Source passage »
______
Mirrors and Burnt Orange
by Jilly Dybka
Inside the Tooty Fruity topless bar
the orange shag carpet shouts sock it to me.
Ed stands by the stage, drags on his cigar,
as he practices his spiel as emcee.
Backstage, the dancers have gathered around
the TV. Love American Style plays as they
all wait to go onstage. In the background,
the thump of bump and grind music. Match Game
is next. The flesh rebels buff french nails, puff
bouffant hairdos. A blond in a blanket
says that contestant is cute—
kind of a rough
Peter O'Toole in a Nehru jacket.
Lawrence of Arabia with mustache,
a petite redhead laughs. Simply suicide,
that one. I bet he’s nothing but heartache.

This is a formally accomplished poem. You will note it tracks
virtually a sonnet form with rhyme until the last stanza where it
goes one line over a sonnet’s 14. The poem is very efficient at
using the words given to the poet by the contest rules.
I believe strength and weakness of any poet or poem is like the
right-side-up and “reversed” meanings of a Tarot card. The “bad” or
“reversed” side is inevitably tied up in and related to the “good”
side. This is a corollary to the unity of all things. So, here, the
strength of the poem is its severe objectivity
— there is no subjective wishiwashiness of the speaker.
Instead all is objective, objects, seen things, outside, other
things, other people, being described and evoked, as opposed to
evoking the poet-speaker’s own interiority. The related weakness
(strength and weakness are always related) is that one does not have
any deep swooping interior subjective movement or insight in the
poem.
______
Exercises to complete »
a – According to the commentary in the Mirrors and Burnt Orange text, what does the poem describe and evoke instead of the poet-speaker's own interiority? List them all.
b – Please set down the part of the Mirrors and Burnt Orange text starting with "Backstage, the dancers" and going on through "nothing but heartache.", word for word.
c – Summarize the Mirrors and Burnt Orange text in two sentences.
The items that come next are separate material with no connection to the text.

Data lines
______
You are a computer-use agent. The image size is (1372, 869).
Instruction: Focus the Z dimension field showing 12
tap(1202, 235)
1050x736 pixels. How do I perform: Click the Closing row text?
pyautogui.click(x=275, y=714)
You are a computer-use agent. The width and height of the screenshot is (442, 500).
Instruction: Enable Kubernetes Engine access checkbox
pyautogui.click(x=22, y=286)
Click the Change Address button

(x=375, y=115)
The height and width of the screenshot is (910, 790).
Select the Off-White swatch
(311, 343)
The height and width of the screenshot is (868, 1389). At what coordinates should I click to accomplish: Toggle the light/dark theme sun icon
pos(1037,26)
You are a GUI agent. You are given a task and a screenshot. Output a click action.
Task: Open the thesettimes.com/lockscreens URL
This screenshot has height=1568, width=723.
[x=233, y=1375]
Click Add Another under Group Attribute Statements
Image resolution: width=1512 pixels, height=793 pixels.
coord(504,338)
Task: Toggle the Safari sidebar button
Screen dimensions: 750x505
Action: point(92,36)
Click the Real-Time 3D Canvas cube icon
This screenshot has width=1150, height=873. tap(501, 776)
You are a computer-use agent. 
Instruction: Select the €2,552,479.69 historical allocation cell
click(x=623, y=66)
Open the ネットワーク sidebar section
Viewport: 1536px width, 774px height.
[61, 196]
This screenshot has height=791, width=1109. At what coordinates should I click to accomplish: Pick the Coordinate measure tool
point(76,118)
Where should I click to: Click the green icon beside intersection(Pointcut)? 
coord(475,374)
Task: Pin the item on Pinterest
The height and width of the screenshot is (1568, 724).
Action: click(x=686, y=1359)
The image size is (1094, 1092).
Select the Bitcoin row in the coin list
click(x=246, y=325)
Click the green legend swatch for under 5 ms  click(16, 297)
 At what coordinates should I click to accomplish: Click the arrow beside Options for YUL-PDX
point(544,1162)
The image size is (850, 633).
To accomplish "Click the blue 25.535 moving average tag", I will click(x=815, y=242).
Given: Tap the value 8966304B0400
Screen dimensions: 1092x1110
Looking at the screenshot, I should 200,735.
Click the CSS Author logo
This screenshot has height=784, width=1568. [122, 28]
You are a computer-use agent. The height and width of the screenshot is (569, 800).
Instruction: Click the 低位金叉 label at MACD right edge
______
Answers for this exercise »
a – objects, seen things, outside, other things, other people

b –
Backstage, the dancers have gathered around
the TV. Love American Style plays as they
all wait to go onstage. In the background,
the thump of bump and grind music. Match Game
is next. The flesh rebels buff french nails, puff
bouffant hairdos. A blond in a blanket
says that contestant is cute—
kind of a rough
Peter O'Toole in a Nehru jacket.
Lawrence of Arabia with mustache,
a petite redhead laughs. Simply suicide,
that one. I bet he’s nothing but heartache.

c – The poem shows the dancers at the Tooty Fruity topless bar gathered backstage around the TV while Ed practices his emcee spiel, and they comment on a contestant. The commentary calls the poem formally accomplished and nearly a sonnet, saying its strength is severe objectivity and its related weakness is the lack of deep interior movement or insight.